On the contrary, others can activate the device but generate unexploitable images (like when the animal is too near and the image only shows a big shot of a single part of its body). Secondly, animals using a larger area than the one that is covered by the cameras can even avoid passing in front of the traps.
The probability of detection and capture can be affected by several factors that are produced at two scales. This includes not only the detection zone of the camera trap, its sensitivity, the way it’s placed (height, distances, angles, etc.), but also habitat characteristics, the presence or absence of a bait or a repulsive element, the ambient temperature, the animals temperature, the timing and the duration of the sampling (not having leaved the trap long enough), the animal’s density (the rarer it is, the fewer chance we have to observe it) and its behavior. This complexity implies taking into account, carefully, the relationship between the detection systems and the underlying ecological processes.

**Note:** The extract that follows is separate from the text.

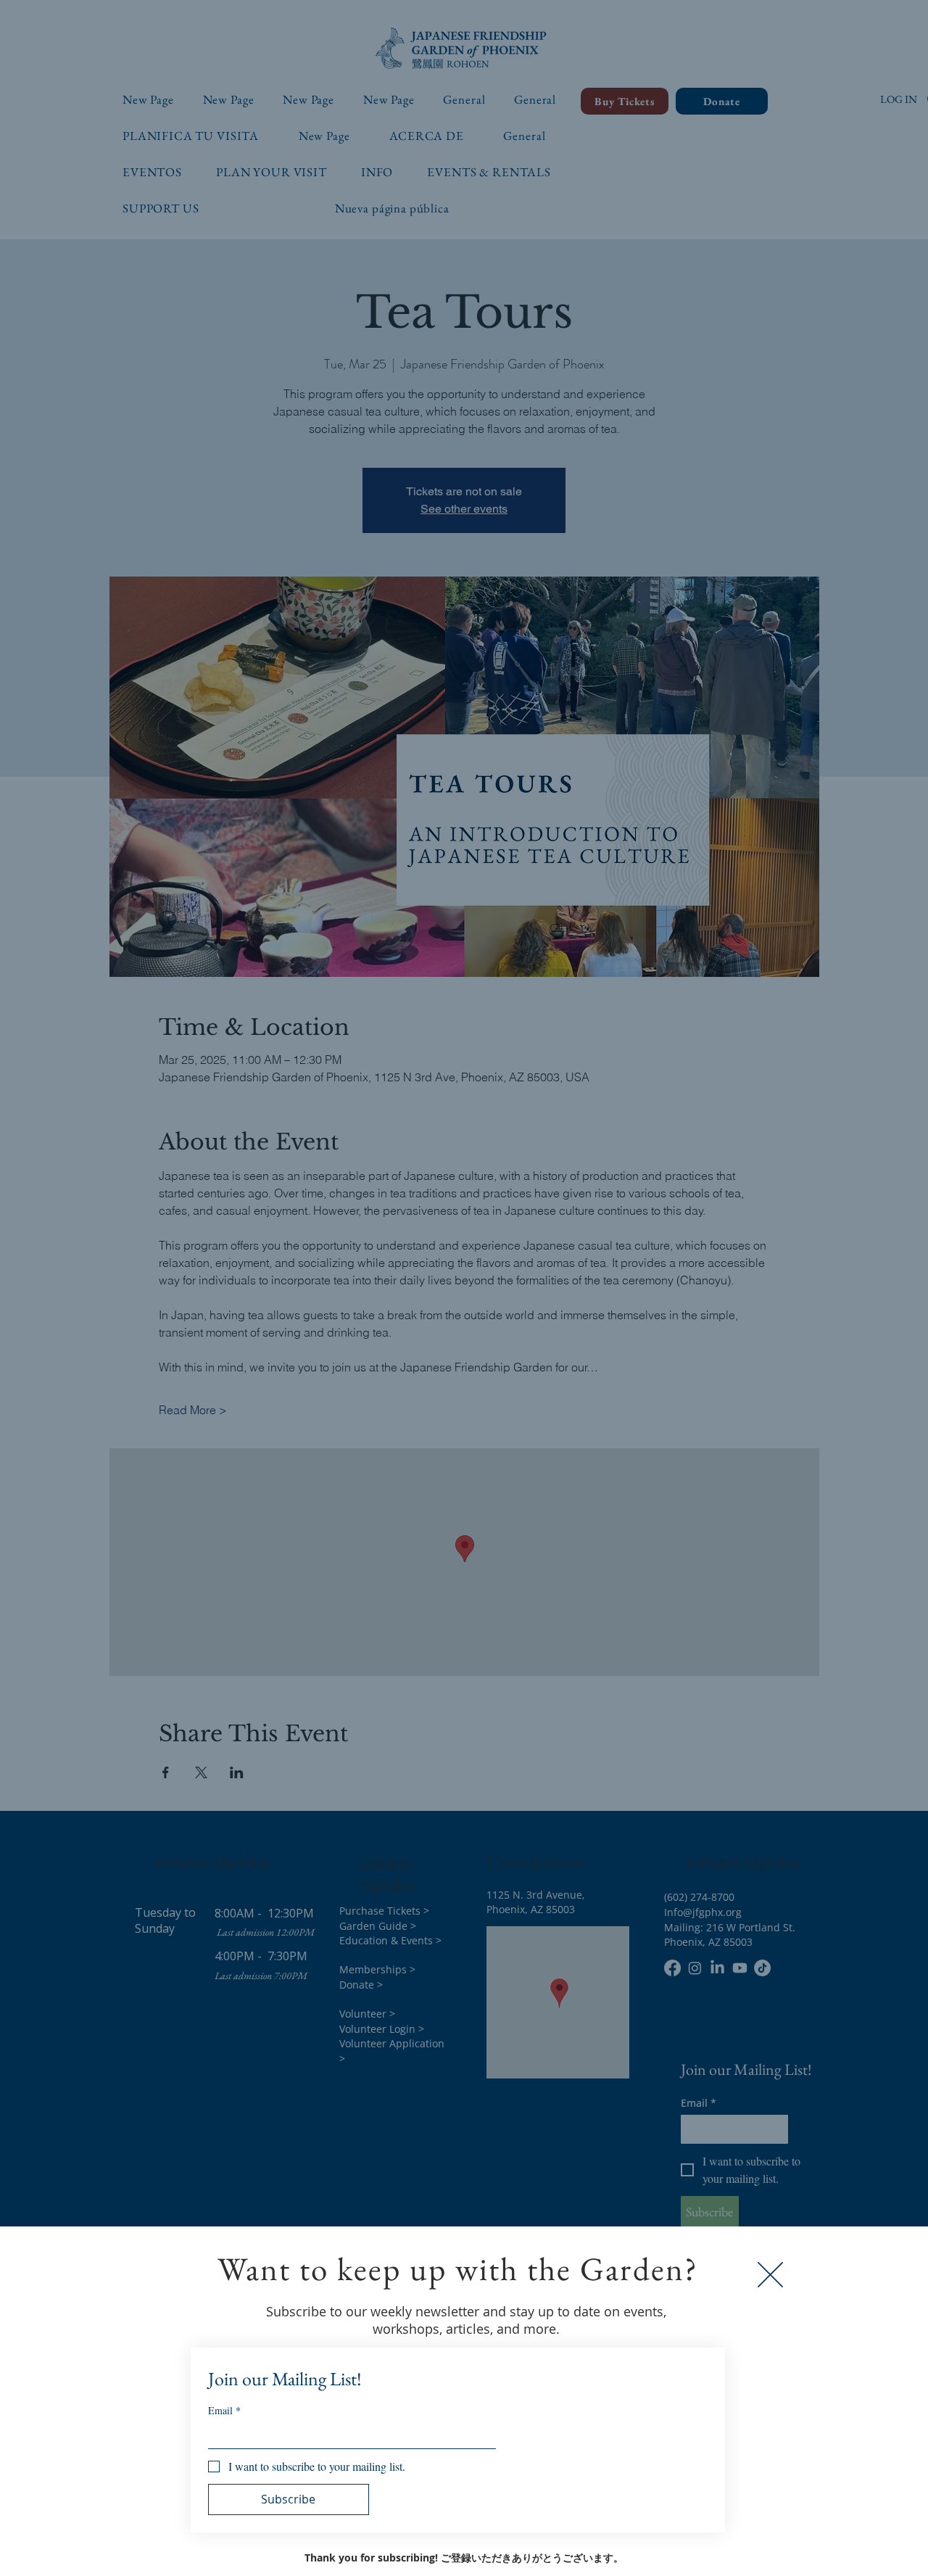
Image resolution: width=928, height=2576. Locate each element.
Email (224, 2410)
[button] (770, 2274)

These potential sampling problems are common and each project that involves camera traps needs to face these sampling errors, where the present animals in the area are not detected.
We have to take special attention to the spatial variability of the distribution of the targeted animals, in order to avoid putting the traps in the wrong place. Usually it is impossible to completely cover the area with photo traps. So, we have to resign ourselves to putting them in several particular places, chosen as representative samples that allow to make inferences about the sectors where no traps were placed. In principle, the problem of spatial variability can be treated by defining a target population as a sampling unit (or inference unit) and by spreading the traps following a design based in probability (random sampling for example).

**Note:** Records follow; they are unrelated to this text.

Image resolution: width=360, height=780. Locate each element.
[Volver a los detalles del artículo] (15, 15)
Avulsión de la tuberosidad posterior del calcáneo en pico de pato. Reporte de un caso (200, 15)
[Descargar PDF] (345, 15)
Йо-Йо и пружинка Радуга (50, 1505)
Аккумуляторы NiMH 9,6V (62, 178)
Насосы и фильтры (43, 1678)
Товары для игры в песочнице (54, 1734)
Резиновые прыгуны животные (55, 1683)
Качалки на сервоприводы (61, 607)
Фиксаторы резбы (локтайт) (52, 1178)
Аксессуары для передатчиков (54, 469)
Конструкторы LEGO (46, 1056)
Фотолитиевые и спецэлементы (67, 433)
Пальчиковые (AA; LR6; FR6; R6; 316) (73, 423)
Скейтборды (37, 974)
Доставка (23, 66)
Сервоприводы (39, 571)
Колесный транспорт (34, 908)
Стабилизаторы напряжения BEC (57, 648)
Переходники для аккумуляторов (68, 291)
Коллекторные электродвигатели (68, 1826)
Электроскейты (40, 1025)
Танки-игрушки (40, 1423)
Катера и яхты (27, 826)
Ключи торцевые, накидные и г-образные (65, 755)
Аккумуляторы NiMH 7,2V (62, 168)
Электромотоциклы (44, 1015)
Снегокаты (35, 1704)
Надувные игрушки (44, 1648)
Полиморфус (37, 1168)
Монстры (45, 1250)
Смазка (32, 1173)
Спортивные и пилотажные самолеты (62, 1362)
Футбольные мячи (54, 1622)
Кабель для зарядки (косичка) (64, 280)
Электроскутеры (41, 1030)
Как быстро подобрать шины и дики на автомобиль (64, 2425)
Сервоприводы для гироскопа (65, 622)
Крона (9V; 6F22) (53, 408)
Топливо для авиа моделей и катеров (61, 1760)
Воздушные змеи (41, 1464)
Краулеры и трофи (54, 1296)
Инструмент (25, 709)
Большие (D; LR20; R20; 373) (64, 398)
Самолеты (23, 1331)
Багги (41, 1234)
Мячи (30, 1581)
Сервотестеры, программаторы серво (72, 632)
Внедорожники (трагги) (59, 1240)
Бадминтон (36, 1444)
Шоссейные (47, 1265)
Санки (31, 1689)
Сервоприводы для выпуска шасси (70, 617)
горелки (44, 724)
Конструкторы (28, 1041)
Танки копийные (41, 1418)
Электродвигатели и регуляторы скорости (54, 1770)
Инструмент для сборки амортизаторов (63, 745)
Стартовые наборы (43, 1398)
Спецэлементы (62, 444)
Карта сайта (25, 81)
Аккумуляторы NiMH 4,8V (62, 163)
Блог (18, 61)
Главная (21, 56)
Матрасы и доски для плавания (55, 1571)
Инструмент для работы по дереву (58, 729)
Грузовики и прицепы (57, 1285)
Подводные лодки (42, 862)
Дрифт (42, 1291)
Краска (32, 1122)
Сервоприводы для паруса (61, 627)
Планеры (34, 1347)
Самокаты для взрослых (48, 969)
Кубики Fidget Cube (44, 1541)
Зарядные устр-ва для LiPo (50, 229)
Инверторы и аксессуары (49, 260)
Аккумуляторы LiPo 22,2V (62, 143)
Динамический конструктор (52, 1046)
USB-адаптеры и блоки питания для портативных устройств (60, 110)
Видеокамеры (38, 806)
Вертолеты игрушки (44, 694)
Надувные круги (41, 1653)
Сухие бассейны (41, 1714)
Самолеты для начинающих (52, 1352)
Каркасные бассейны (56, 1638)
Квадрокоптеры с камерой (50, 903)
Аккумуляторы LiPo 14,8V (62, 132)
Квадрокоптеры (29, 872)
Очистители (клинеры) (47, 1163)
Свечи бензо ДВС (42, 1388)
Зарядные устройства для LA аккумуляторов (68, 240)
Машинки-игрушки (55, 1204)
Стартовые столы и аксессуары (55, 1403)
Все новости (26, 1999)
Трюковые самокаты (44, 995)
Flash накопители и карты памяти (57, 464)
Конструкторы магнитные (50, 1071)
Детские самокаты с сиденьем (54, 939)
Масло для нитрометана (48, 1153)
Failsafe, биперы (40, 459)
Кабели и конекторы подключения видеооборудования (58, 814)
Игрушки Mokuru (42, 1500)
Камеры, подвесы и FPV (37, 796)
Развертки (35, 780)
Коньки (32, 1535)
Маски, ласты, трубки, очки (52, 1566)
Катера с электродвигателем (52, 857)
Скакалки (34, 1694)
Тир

Target population and associated sampling units differ according to the objective (abundance amount? distribution amount?). In short, the method to obtain data and images through camera trapping must be related to our objectives. For example, specialists that use photo traps to obtain density estimations by CMR frequently choose to put their devices in places that maximize the detection probability (routes, tracks…). However, this is not convenient when the aim is to take an interest in the occupation or richness of a species in a place. This method of obtaining data and the logic of placing the traps drive specialists to consider every single detail. Things such as the use of lure or the placement of the cameras can have important consequences to the relevance of the analysis.

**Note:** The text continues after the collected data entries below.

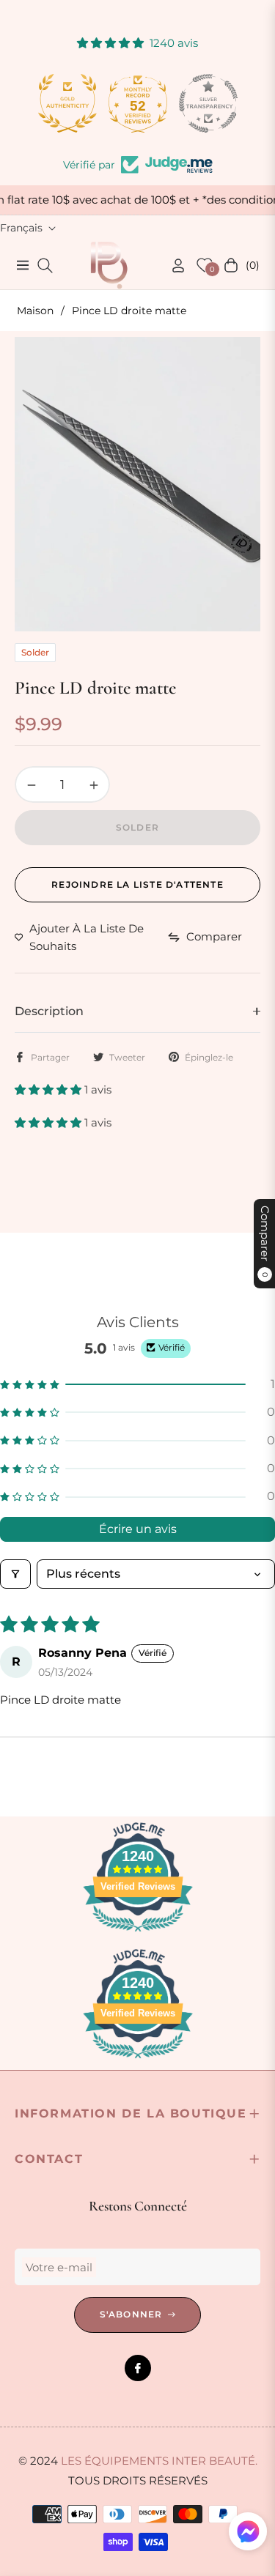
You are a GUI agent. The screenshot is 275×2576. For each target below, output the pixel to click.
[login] (172, 265)
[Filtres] (15, 1574)
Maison (35, 310)
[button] (49, 1089)
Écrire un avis (138, 1529)
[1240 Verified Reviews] (138, 1934)
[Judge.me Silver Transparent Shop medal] (208, 103)
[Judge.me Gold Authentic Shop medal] (67, 103)
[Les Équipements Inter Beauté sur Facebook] (138, 2368)
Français (21, 227)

Finally, we do not have to forget to consider the detection area of the camera trap before we place it in order to reduce the risk of error and failure. This allows to limit the problem of imperfect detection. And it is the same for all controllable aspects during the placement, such as the height, the distance regarding the target, the anchoring, the extirpation of vegetation and others… We should make sure that the target animal pass by the area where the camera traps have been placed, and that it goes through their detection zones and generate acceptable images, where the animals appears completely without any undesirable shots. Ecological knowledge and knowing the characteristics of the device are really useful.
The use of photo traps in ecology is still something new and its whole potential has not been achieved. But in any case, from now on you are ready to tackle the issue and try this device!